Hirohito learned of the dropping of the atomic bomb on Hiroshima about 12 hours after the fact, at 7:50 pm, Japan time, on August 6, 1945. Two days later, the emperor admitted that the war could not continue. But neither the emperor nor the Japanese Cabinet accepted unconditional surrender at that time. On August 9, the second bomb was dropped on Nagasaki and the Soviet Union began its invasion of Japanese territory.
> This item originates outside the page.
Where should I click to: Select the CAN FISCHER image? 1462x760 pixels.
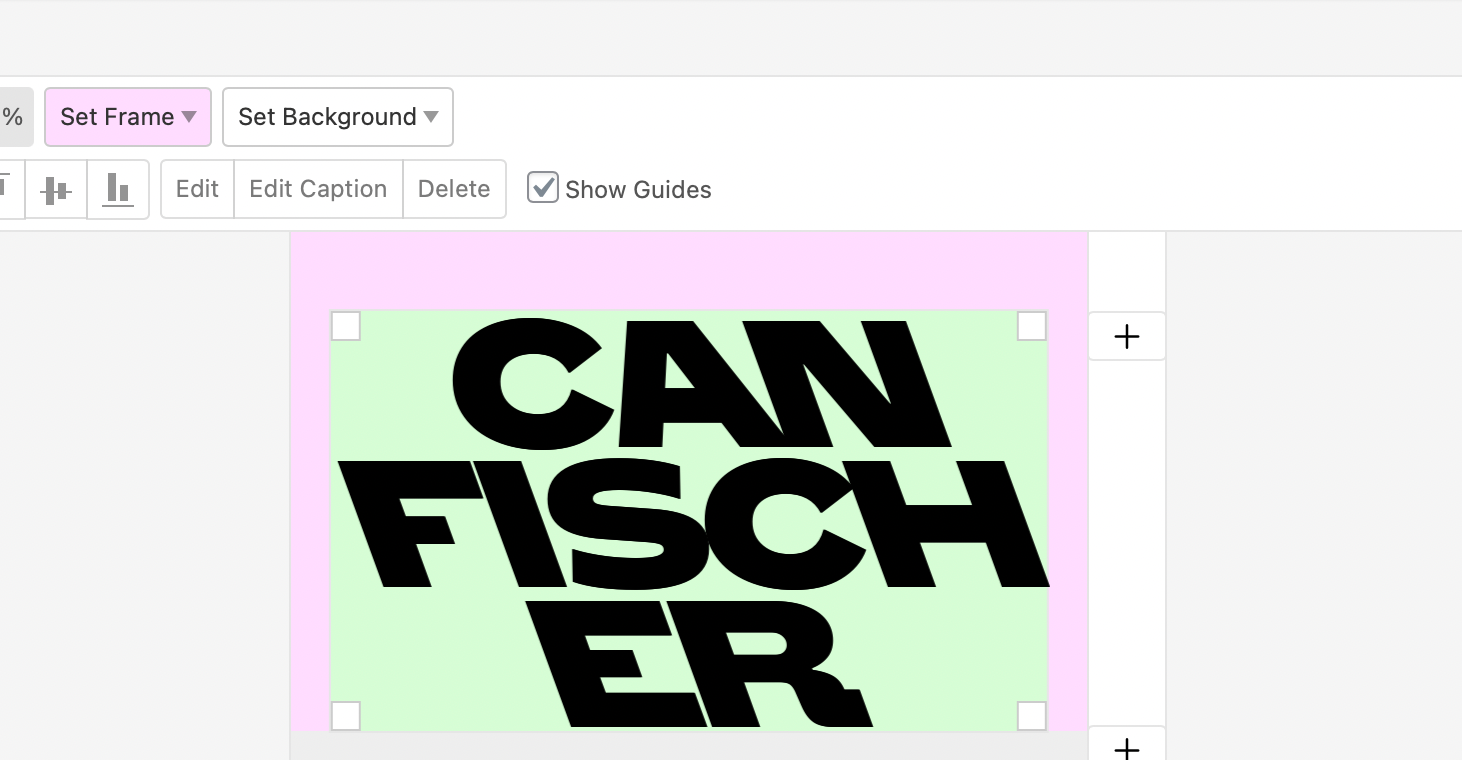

That night, at a meeting with other leaders, Hirohito declared his intention to accept the Potsdam Declaration.
This was not yet the official end to the war. Cabinet officials continued to debate conditions of surrender, including how parts of imperial power could be preserved. There was also an unsuccessful coup attempt by a group wanting to continue the war. But Hirohito’s decision proved decisive: his loss of faith in the war effort corralled both politicians and military men who might have prolonged the war.
Hirohito announced the surrender to the nation in an historic radio broadcast, the first time an emperor had ever addressed the nation in such a manner. The “Jewel Voice Broadcast,” delivered in formal, florid Japanese, was notable both for what Hirohito did not say―he never used the word “surrender”―and what he did say. He both continued to justify Japan’s earlier aggression, and put forth a new national mission that was very different than the ideology of kodo: “To strive for the common prosperity and happiness of all nations as well as the security and well-being of our subjects.”
The Jewel Voice Broadcast also made reference to “a new and most cruel bomb, the power of which to damage is indeed incalculable,” but historians have debated how much the bomb influenced the surrender decision. Bix does not dispute the impact of Hiroshima and Nagasaki, but he also emphasizes the Japanese leaders’ fears of a popular uprising. Others, including Tsuyoshi Hasegawa, have argued that the Soviet invasion was even more influential. The invasion destroyed Hirohito’s last hope of a negotiated peace (a vain hope, since the Soviets had been planning an invasion for months).
AFTER THE WAR AND LATER LIFE
In the immediate aftermath of the war, Hirohito renounced the divinity of the emperor, and signed a new Constitution drafted by the US that reduced his power to that of a figurehead. He visited Hiroshima in 1947 and continued to publicly mourn the deaths in the two cities throughout his life. He also expressed some contrition for his role in the war. In 1971, he expressed that there were parts of the war that he felt “personally sorry for.”
After the war, Hirohito became more open than any emperor had been before, regularly appearing in public and making details of his life publicly available. He visited the US in 1975, meeting with President Ford and placing a wreath at the Tomb of the Unknown Soldier. He pursued research in marine biology, a life-long interest of his. The emperor died in 1989 at the Imperial Palace and was succeeded by his son Akihito. He is posthumously referred to in Japan as “Showa,” the name for his era that was chosen early on in his reign.